---------- DATASET EXCERPTS ----------

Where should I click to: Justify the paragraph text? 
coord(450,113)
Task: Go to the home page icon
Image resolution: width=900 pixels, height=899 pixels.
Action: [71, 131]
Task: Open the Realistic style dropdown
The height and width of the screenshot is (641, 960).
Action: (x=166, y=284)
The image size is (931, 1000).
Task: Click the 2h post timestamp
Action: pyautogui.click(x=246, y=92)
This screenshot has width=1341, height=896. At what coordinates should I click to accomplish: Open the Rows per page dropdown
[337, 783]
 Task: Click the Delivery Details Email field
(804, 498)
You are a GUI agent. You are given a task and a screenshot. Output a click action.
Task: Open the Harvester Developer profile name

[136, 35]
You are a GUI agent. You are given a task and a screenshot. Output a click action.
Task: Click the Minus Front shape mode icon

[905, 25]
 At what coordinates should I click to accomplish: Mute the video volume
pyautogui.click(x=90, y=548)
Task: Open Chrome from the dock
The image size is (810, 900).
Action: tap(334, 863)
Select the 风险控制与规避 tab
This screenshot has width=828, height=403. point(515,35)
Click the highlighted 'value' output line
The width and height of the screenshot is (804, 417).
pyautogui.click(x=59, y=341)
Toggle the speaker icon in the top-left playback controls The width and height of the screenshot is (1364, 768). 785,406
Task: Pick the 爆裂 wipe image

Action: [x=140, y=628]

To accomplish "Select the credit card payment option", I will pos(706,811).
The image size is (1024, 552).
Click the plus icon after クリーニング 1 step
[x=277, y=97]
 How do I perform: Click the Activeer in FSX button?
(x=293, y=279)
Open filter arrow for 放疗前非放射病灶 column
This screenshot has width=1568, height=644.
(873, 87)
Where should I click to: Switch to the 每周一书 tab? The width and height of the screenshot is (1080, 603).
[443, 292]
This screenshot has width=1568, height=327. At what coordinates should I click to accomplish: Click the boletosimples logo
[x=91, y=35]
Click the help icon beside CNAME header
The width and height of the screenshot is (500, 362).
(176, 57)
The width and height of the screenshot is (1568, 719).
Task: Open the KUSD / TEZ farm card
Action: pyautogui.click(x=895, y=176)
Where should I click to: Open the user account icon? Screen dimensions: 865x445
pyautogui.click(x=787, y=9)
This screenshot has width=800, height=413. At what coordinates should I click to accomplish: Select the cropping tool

----------

* YOUR OBJECTIVE
Each line of the material must be copied exactly.

* ANSWER BOX
Where should I click to: Justify the paragraph text? 
coord(450,113)
Task: Go to the home page icon
Image resolution: width=900 pixels, height=899 pixels.
Action: [71, 131]
Task: Open the Realistic style dropdown
The height and width of the screenshot is (641, 960).
Action: (x=166, y=284)
The image size is (931, 1000).
Task: Click the 2h post timestamp
Action: pyautogui.click(x=246, y=92)
This screenshot has width=1341, height=896. At what coordinates should I click to accomplish: Open the Rows per page dropdown
[337, 783]
 Task: Click the Delivery Details Email field
(804, 498)
You are a GUI agent. You are given a task and a screenshot. Output a click action.
Task: Open the Harvester Developer profile name

[136, 35]
You are a GUI agent. You are given a task and a screenshot. Output a click action.
Task: Click the Minus Front shape mode icon

[905, 25]
 At what coordinates should I click to accomplish: Mute the video volume
pyautogui.click(x=90, y=548)
Task: Open Chrome from the dock
The image size is (810, 900).
Action: tap(334, 863)
Select the 风险控制与规避 tab
This screenshot has width=828, height=403. point(515,35)
Click the highlighted 'value' output line
The width and height of the screenshot is (804, 417).
pyautogui.click(x=59, y=341)
Toggle the speaker icon in the top-left playback controls The width and height of the screenshot is (1364, 768). 785,406
Task: Pick the 爆裂 wipe image

Action: [x=140, y=628]

To accomplish "Select the credit card payment option", I will pos(706,811).
The image size is (1024, 552).
Click the plus icon after クリーニング 1 step
[x=277, y=97]
 How do I perform: Click the Activeer in FSX button?
(x=293, y=279)
Open filter arrow for 放疗前非放射病灶 column
This screenshot has width=1568, height=644.
(873, 87)
Where should I click to: Switch to the 每周一书 tab? The width and height of the screenshot is (1080, 603).
[443, 292]
This screenshot has width=1568, height=327. At what coordinates should I click to accomplish: Click the boletosimples logo
[x=91, y=35]
Click the help icon beside CNAME header
The width and height of the screenshot is (500, 362).
(176, 57)
The width and height of the screenshot is (1568, 719).
Task: Open the KUSD / TEZ farm card
Action: pyautogui.click(x=895, y=176)
Where should I click to: Open the user account icon? Screen dimensions: 865x445
pyautogui.click(x=787, y=9)
This screenshot has width=800, height=413. At what coordinates should I click to accomplish: Select the cropping tool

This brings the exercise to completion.